INSTRUÇÕES DO EXERCÍCIO
1. De acordo com o texto sobre a suspensão de vistos pelos Estados Unidos, por que a medida não tem prazo definido para terminar? Responda em até três frases.
2. Dê continuidade ao texto sobre a suspensão de vistos pelos Estados Unidos, começando logo após a última frase apresentada.

TEXTO PARA ANÁLISE
Segundo um memorando citado pela imprensa, a medida faz parte de uma revisão mais rígida dos critérios de concessão de vistos, com foco na triagem de candidatos considerados propensos a se tornarem “ônus público” — expressão usada para descrever solicitantes que podem depender de assistência social ou benefícios públicos após a entrada nos Estados Unidos.
Além do Brasil, outros países na lista incluem Somália, Rússia, Irã, Afeganistão, Nigéria, Tailândia, Iraque, Egito e Iêmen, entre diversas nações da África, Ásia, Europa e América Latina. A lista completa ainda não foi oficialmente divulgada, mas fontes confirmam que ela representa uma parcela significativa de solicitantes de vistos no mundo.
Fontes ouvidas pela imprensa destacam que a suspensão não teria prazo definido para terminar, permanecendo em vigor enquanto o Departamento de Estado conclui a reavaliação dos procedimentos de triagem e elegibilidade. A orientação interna determina que consulados e embaixadas dos EUA neguem pedidos de visto sob as normas vigentes até que novos critérios sejam estabelecidos.

LINHAS APRESENTADAS

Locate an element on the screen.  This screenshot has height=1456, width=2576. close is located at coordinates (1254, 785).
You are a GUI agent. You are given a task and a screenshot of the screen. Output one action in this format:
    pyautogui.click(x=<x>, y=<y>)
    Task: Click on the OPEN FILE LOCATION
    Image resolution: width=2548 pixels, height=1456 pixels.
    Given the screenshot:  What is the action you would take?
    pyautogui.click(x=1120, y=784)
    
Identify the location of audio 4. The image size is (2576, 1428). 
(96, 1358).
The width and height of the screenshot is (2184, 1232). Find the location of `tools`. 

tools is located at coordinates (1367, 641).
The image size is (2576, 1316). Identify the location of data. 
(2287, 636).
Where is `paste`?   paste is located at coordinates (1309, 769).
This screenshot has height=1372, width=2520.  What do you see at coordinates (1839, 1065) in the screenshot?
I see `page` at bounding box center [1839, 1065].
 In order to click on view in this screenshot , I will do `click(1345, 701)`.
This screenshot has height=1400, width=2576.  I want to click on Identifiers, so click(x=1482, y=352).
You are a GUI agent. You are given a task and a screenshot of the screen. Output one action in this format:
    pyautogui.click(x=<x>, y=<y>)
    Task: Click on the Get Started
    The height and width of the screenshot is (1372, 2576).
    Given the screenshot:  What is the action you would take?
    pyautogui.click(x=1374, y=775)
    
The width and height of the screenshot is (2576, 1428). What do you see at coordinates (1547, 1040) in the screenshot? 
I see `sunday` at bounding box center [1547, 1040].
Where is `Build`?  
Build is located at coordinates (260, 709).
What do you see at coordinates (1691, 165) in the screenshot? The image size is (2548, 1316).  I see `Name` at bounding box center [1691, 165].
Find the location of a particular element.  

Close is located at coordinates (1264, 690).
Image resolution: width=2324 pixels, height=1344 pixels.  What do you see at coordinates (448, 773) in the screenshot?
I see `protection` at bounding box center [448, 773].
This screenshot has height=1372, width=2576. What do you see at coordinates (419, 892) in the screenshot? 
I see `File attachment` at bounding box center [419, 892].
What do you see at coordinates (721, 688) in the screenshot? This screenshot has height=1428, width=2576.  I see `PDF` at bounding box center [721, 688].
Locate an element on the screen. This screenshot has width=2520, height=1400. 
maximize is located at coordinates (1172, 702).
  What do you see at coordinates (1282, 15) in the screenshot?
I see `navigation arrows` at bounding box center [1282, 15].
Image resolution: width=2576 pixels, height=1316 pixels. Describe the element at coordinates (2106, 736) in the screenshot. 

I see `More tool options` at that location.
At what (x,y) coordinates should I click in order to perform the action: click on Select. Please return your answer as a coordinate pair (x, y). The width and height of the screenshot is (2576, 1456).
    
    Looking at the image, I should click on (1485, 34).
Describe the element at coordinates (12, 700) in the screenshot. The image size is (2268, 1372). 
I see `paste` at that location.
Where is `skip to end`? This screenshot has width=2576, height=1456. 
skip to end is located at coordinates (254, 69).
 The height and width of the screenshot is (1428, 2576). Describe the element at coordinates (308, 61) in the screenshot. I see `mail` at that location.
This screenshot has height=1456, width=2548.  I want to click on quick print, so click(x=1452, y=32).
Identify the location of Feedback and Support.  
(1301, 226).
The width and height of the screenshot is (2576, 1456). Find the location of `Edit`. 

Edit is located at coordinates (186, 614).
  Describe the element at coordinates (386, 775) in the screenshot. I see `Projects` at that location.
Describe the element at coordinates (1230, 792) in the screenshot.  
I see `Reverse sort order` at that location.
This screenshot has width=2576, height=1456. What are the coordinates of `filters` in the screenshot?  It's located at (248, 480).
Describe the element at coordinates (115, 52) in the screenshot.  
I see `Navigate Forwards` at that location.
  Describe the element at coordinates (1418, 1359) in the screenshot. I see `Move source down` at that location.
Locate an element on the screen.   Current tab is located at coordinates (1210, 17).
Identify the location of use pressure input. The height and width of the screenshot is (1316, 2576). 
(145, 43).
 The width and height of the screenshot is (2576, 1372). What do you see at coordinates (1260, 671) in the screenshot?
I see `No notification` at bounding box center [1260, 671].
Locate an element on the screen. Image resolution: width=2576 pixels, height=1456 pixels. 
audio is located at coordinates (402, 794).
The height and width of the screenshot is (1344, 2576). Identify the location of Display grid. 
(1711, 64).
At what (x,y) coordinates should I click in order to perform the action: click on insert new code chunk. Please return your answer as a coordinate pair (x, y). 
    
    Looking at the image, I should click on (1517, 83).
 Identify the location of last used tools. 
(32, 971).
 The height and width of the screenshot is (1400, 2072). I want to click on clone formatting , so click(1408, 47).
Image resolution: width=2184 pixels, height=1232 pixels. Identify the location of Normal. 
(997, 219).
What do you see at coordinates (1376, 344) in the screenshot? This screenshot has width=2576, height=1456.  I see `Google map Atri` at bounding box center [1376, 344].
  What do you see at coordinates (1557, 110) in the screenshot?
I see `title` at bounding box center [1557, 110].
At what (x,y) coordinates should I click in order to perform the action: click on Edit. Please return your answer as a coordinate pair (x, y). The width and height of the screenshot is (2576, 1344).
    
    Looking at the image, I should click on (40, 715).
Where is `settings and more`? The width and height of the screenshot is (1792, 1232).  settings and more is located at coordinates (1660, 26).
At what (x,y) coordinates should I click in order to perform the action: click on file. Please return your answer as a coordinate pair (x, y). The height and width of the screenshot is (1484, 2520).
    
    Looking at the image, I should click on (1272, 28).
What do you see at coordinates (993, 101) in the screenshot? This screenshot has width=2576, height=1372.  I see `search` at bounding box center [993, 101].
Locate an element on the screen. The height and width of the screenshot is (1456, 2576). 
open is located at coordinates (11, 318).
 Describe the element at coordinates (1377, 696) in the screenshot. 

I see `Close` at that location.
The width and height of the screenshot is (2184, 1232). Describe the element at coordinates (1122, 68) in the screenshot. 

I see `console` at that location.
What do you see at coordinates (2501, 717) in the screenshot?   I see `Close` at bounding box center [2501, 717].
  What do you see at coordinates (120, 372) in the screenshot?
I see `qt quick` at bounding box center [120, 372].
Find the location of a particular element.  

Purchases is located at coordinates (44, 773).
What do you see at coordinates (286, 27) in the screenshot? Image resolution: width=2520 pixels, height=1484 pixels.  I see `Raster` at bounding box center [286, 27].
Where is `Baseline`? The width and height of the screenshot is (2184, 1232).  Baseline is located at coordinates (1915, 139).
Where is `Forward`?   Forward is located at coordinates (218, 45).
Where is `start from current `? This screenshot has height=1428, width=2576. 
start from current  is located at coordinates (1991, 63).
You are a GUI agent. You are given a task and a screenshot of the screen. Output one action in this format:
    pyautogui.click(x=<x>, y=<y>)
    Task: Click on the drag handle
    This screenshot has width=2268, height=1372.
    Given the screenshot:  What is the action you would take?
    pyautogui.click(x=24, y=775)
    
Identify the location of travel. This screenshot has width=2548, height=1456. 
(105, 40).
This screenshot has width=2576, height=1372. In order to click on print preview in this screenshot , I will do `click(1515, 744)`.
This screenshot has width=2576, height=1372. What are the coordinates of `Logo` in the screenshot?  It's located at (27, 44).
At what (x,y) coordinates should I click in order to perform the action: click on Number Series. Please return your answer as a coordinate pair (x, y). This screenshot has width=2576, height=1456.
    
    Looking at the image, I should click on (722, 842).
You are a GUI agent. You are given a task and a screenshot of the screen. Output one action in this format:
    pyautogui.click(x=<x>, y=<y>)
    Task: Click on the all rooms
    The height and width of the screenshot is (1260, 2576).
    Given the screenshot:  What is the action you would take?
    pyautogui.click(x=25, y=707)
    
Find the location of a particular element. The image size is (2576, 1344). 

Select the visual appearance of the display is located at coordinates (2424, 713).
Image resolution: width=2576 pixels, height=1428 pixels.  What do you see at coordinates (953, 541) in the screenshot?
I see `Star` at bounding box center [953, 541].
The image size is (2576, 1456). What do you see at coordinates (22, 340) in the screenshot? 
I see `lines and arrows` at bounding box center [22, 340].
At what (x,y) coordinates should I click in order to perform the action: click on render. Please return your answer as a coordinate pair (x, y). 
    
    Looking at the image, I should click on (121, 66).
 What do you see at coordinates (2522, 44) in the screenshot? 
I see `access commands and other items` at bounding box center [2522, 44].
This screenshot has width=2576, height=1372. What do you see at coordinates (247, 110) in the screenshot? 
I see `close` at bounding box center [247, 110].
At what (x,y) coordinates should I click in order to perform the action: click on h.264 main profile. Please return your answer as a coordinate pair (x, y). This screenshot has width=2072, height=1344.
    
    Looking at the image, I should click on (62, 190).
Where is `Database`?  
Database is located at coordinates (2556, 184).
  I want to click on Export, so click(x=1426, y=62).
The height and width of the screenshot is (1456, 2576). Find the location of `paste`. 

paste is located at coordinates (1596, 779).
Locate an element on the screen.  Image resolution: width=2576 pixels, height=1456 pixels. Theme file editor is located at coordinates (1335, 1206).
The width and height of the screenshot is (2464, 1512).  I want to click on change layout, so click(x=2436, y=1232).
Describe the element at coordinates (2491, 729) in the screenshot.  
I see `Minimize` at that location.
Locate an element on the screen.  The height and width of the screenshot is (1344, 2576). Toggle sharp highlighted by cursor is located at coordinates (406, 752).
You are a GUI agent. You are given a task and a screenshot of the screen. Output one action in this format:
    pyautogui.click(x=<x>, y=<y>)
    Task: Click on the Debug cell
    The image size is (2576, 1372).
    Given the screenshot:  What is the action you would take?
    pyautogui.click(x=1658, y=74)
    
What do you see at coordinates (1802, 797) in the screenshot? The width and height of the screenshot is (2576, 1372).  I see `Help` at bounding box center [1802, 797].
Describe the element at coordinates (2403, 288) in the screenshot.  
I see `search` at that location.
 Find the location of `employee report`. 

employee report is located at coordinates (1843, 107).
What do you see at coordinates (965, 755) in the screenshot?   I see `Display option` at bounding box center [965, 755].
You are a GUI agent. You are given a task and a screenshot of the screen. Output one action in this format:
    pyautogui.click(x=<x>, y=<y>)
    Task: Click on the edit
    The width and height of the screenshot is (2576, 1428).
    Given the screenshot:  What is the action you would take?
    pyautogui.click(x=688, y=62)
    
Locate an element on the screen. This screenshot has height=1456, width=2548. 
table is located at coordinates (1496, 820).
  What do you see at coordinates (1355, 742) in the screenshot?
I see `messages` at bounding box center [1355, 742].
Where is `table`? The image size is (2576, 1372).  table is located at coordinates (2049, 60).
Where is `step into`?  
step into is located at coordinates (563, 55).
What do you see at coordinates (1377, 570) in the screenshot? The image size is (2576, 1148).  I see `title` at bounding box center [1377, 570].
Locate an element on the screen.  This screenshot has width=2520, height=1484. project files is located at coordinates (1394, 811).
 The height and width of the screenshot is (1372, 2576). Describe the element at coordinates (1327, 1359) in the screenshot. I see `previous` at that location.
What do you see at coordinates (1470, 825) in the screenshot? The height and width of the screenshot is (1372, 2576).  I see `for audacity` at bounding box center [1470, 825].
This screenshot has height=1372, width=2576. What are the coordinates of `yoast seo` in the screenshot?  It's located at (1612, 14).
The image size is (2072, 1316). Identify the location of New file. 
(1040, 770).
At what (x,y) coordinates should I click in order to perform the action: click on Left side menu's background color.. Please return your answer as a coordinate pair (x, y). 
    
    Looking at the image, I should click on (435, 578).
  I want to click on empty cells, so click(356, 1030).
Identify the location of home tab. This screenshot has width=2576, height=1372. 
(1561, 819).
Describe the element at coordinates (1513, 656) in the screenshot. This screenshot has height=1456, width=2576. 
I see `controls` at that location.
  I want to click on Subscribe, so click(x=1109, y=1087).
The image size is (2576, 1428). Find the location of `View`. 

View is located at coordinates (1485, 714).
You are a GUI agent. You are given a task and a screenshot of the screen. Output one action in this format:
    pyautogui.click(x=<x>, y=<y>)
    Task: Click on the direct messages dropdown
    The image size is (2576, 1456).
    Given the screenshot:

RESPOSTAS
1. A suspensão não tem prazo definido porque permanece em vigor enquanto o Departamento de Estado conclui a reavaliação dos procedimentos de triagem e elegibilidade. Até que novos critérios sejam estabelecidos, consulados e embaixadas dos EUA devem negar os pedidos de visto sob as normas vigentes.

2.
Autoridades americanas afirmam que a ação visa fortalecer o controle sobre imigração legal, evitando a entrada de pessoas que possam recorrer a programas públicos. Especialistas em imigração, no entanto, levantam questionamentos sobre os impactos da medida, ressaltando possíveis efeitos sobre relações diplomáticas e movimentos de trabalhadores e estudantes internacionais.
Até o momento, o Departamento de Estado dos EUA não divulgou um posicionamento detalhado à imprensa brasileira, e autoridades brasileiras estudam as implicações da suspensão para cidadãos que planejam viajar, trabalhar ou residir nos Estados Unidos. A expectativa é de que mais informações sejam esclarecidas nos próximos dias, inclusive sobre se a restrição afetará outros tipos de visto, como os de turismo e negócios.